* Extract provided *
Ontario reported 538 new cases of COVID-19 on Thursday and three new deaths, with Toronto still accounting for nearly half of all new infections.

"Locally, there are 229 new cases in Toronto with 101 in Peel, 66 in Ottawa and 43 in York Region," Elliott said on Twitter. "(Sixty per cent) of today’s cases are in people under the age of 40."

The province reported 625 new cases on Wednesday, 554 on Tuesday and a record-setting 700 on Monday.

Provincial labs processed 39,600 test specimens, up from 35,753 one day earlier.

Thursday's tests generated a positivity rate of 1.36 per cent.

There are now 82,473 test specimens awaiting processing, or equivalent to about two-days' worth of the province's maximum daily processing capacity if no other tests were added.

NDP leader Andrea Horwath slammed the testing backlog on Thursday.

"In Ontario, 82,473 people are waiting for their test results. They can’t go to work. They’re at home with kids who can’t go to school," she said. "It didn’t need to be this way. We should have been investing in public health rather than Ford's cuts. We need public health investment now."

Health officials have said daily testing capacity will hit 50,000 in the next few weeks, with an increase of up to 78,000 per day called for in the Ford government's fall preparedness plan.

Elliott said that it is imperative the backlog clears soon because unprocessed specimens will start to spoil.

"The specimens are only good for three days and then they spoil and people have to be re-tested," she said.

She said several university laboratories in Hamilton, Guelph and London were coming online to help process tests.

When asked if all specimens currently in the hands of Ontario labs would be processed before they expire, Chief Coroner Dr. Dirk Huyer said everything was being done to speed up processing of results.

"I'm not in a position to answer it from the perspective of a guarantee," he said Thursday afternoon. "All steps are being taken to do the testing as quickly as possible and as effectively and efficiently as possible."

Associate Chief Medical Officer of Health Dr. Barbara Yaffe said the backlog is more evidence people should heed the latest guidance on testing and not seek a test unless it is necessary.

"That is one of the reasons we are saying don't get a test unless you need it," she said. "You will just add to the backlog and it is very important that the test is done in a timely fashion."

A total of 515 people recovered from infection on Thursday, leading to a net increase in active cases of 20.

There are now 4,975 remaining active cases of novel coronavirus infection in Ontario, up from less than 900 in late July.

According to local public health units, a total of 2,866 people have died of COVID-19 since the pandemic began in March.

Public Health Ontario said two of the three deaths reported Thursday occurred in long-term care homes. All details of the third death were not disclosed.

Yesterday, provincial health officials released new modelling suggesting the province could see as many as 1,000 cases per day by early to mid-October.

Even so, the Premier said Wednesday that now was not the time for a return to Stage 2 of reopening, which would end activities such as indoor dining, cinema-going, bar attendance and exercising in gyms.

Speaking on Thursday, Ford said he had no imminent plans to reverse things such as indoor dining, but surging cases numbers could change everything.

"Everything's on the table and if you asked me in four days if the cases were up over 1,000 things could change but not right now, we just want everyone to continue to follow the guidelines," he said.

UHN epidemiologist Dr. Isaac Bogoch told CP24 it is likely new measures beyond what has already been enacted in the province will be necessary to lower the case count.

"We know what can happen in the next two weeks and then the weeks and months ahead, it's never too late to pivot, to turn around when you're going down the wrong path and we can certainly adopt strategies to get this under control."

Elsewhere in the GTA, Halton Region reported 3 new cases, while Durham Region reported 14.

Hospitalizations continue to rise across the province, with 162 people receiving treatment for COVID-19 on Thursday, up from 150 on Wednesday and 88 at this time last week.

Of those, 36 patients are in intensive care and 17 of them are breathing with the help of a ventilator.

Health officials said Wednesday it would be difficult to maintain the pace of all regularly scheduled surgeries with 150 patients in intensive care and "impossible" once 350 ICU beds are occupied by COVID-19 patients.

* Required work *
Reproduce everything from "She said several" down to "it is necessary." in the Ontario COVID-19 report, changing "university laboratories" to "academic laboratories". The data that comes next is drawn from a separate source.

* Data section *
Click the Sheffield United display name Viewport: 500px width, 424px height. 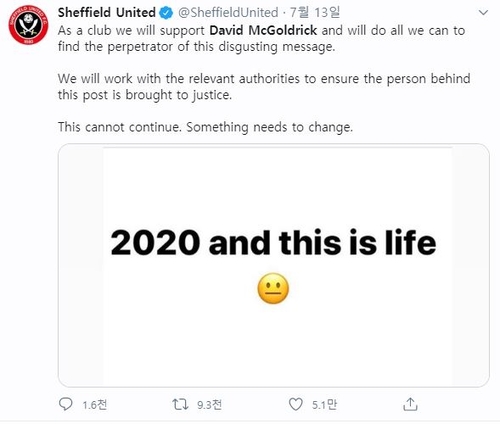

* Solved exercise *
She said several academic laboratories in Hamilton, Guelph and London were coming online to help process tests.

When asked if all specimens currently in the hands of Ontario labs would be processed before they expire, Chief Coroner Dr. Dirk Huyer said everything was being done to speed up processing of results.

"I'm not in a position to answer it from the perspective of a guarantee," he said Thursday afternoon. "All steps are being taken to do the testing as quickly as possible and as effectively and efficiently as possible."

Associate Chief Medical Officer of Health Dr. Barbara Yaffe said the backlog is more evidence people should heed the latest guidance on testing and not seek a test unless it is necessary.